It is difficult to avoid the implication that the College of the Six Days Work is a veiled account of an actual secret society-- an island of learned men in a sea of ignorance. As we continue to explore the text it also becomes apparent that the Royal Society of London was dedicated to the same purposes as Solomon's House on the island of Bensalem where dwelt the "sons of peace."

In 1662, John Heydon, generally listed among seventeenth century writers on Rosicrucianism, published an extensive and curious work called The Holy Guide . He prefaces this book with an almost verbatim reprint of Bacon's New Atlantis, but does not credit the original author. Heydon inserts direct references to the Rosicrucians at appropriate points in the original text, wishing to convery the impression that the masters of Solomon's House were Rosicrucian adepts. In the same volume Heydon describes the Rosicrucians as a divine society inhabitating the suburbs of heaven and officers of the Generalissimo of the World. As it is inconceivable that the identity of the true author would not be known to most of his readers, it can only be assumed that Heydon's purpose was to tie Bacon's fable directly with the Fraternity of the Rosy Cross. He must also hve known of the supplement by R. H. Esquire, but he makes no reference to it. Not only these publications but many others, of slightly earlier date, present the concept of a secret empire of the learned--its domains extending beyond all national boundaries actually existed and were in great measure responsible for a new awakening of social consciousness.

R.H. Esquire in what he calls his "novel" describes a new kind of peerage by which the people of Bensalem, if truly qualified, were elevated and duly honored. They were given economic advantage for their contributions to the common good but wore certain insignia considered more valuable than any temporal distinctions.

○ ○ ○

#### EXERCISE TASK A
Answer these from the passage on Bacon's New Atlantis above, one line each:
(i) In what year did John Heydon publish The Holy Guide?
(ii) What does R.H. Esquire call his own work?
(iii) According to the passage, where did the "sons of peace" dwell?

#### DATA TO USE
○ ○ ○

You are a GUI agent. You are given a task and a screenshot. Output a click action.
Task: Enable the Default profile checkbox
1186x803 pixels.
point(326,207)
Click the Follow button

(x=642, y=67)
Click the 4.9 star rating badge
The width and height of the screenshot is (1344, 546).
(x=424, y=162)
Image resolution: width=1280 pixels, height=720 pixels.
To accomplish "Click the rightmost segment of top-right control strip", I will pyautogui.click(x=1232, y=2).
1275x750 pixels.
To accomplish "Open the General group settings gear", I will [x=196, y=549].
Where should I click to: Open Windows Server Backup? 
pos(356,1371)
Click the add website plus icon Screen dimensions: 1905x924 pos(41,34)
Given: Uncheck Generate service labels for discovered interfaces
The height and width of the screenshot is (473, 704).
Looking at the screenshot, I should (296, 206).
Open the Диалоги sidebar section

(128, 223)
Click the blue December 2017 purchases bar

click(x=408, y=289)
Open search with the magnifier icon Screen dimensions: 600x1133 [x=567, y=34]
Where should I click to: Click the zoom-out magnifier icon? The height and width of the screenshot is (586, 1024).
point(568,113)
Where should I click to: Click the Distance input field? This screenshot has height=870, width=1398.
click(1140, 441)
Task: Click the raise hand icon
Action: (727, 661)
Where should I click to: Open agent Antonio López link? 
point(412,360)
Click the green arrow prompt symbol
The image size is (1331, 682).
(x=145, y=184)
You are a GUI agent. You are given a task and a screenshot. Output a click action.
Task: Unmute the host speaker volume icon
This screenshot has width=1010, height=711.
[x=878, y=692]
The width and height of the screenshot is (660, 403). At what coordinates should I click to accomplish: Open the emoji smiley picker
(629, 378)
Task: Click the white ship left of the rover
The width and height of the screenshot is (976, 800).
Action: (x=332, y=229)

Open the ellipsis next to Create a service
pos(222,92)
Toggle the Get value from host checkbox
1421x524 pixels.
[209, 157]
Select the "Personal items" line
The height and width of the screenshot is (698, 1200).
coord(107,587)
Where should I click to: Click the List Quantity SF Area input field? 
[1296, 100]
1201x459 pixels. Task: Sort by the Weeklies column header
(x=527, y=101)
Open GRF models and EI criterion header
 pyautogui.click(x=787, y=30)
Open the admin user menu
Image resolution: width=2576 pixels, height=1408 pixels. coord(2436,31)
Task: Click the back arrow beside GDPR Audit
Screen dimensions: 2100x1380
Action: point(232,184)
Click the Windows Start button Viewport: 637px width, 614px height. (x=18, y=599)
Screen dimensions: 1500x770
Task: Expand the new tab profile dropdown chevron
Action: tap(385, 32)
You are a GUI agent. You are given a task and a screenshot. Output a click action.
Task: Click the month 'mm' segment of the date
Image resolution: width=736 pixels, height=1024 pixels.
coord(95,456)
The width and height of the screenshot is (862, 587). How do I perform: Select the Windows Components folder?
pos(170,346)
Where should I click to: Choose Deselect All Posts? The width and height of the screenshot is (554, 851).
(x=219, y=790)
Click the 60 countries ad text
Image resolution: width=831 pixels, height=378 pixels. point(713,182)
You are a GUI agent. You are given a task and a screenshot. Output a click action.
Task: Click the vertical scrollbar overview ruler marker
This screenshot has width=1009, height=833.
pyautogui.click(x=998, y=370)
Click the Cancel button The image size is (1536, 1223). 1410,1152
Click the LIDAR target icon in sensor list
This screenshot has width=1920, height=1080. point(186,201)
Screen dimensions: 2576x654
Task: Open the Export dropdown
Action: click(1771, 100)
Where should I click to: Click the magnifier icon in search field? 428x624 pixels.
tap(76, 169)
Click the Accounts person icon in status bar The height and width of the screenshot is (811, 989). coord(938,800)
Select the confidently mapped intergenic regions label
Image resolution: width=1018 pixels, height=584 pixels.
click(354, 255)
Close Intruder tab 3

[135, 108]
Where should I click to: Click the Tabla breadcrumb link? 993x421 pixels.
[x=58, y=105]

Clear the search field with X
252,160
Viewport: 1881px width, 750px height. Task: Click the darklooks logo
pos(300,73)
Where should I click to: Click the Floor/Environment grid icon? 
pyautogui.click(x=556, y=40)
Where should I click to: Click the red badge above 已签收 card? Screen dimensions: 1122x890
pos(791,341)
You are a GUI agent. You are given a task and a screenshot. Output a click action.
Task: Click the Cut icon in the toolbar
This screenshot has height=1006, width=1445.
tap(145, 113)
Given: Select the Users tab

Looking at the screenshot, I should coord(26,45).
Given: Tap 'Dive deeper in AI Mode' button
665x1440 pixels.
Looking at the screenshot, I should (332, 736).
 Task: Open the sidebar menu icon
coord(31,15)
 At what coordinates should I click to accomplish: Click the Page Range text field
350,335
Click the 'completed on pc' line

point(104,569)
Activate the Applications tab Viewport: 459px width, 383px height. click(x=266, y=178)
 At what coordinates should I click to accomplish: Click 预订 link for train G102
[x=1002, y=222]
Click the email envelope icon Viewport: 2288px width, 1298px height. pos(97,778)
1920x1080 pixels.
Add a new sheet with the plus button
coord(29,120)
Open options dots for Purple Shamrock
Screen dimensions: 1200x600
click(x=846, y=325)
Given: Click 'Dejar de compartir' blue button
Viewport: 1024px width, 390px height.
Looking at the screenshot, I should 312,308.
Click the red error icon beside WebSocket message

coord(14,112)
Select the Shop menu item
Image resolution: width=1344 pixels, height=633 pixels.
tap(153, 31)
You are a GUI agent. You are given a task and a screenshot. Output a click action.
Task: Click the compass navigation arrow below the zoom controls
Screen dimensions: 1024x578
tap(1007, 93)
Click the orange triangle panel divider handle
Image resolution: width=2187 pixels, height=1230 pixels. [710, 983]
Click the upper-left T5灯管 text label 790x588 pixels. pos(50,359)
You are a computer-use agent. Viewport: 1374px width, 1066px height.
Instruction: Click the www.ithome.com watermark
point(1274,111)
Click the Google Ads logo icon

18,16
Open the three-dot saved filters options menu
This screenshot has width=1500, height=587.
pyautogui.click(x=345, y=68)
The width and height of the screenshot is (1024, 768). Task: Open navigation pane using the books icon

○ ○ ○

#### EXERCISE TASK B
In the records, repeat the lines from the one holding "Given: Uncheck Generate" through the one holding "pos(222,92)", including both.

#### TASK ANSWER A
(i) 1662
(ii) A "novel"
(iii) In Solomon's House on the island of Bensalem

#### TASK ANSWER B
Given: Uncheck Generate service labels for discovered interfaces
The height and width of the screenshot is (473, 704).
Looking at the screenshot, I should (296, 206).
Open the Диалоги sidebar section

(128, 223)
Click the blue December 2017 purchases bar

click(x=408, y=289)
Open search with the magnifier icon Screen dimensions: 600x1133 [x=567, y=34]
Where should I click to: Click the zoom-out magnifier icon? The height and width of the screenshot is (586, 1024).
point(568,113)
Where should I click to: Click the Distance input field? This screenshot has height=870, width=1398.
click(1140, 441)
Task: Click the raise hand icon
Action: (727, 661)
Where should I click to: Open agent Antonio López link? 
point(412,360)
Click the green arrow prompt symbol
The image size is (1331, 682).
(x=145, y=184)
You are a GUI agent. You are given a task and a screenshot. Output a click action.
Task: Unmute the host speaker volume icon
This screenshot has width=1010, height=711.
[x=878, y=692]
The width and height of the screenshot is (660, 403). At what coordinates should I click to accomplish: Open the emoji smiley picker
(629, 378)
Task: Click the white ship left of the rover
The width and height of the screenshot is (976, 800).
Action: (x=332, y=229)

Open the ellipsis next to Create a service
pos(222,92)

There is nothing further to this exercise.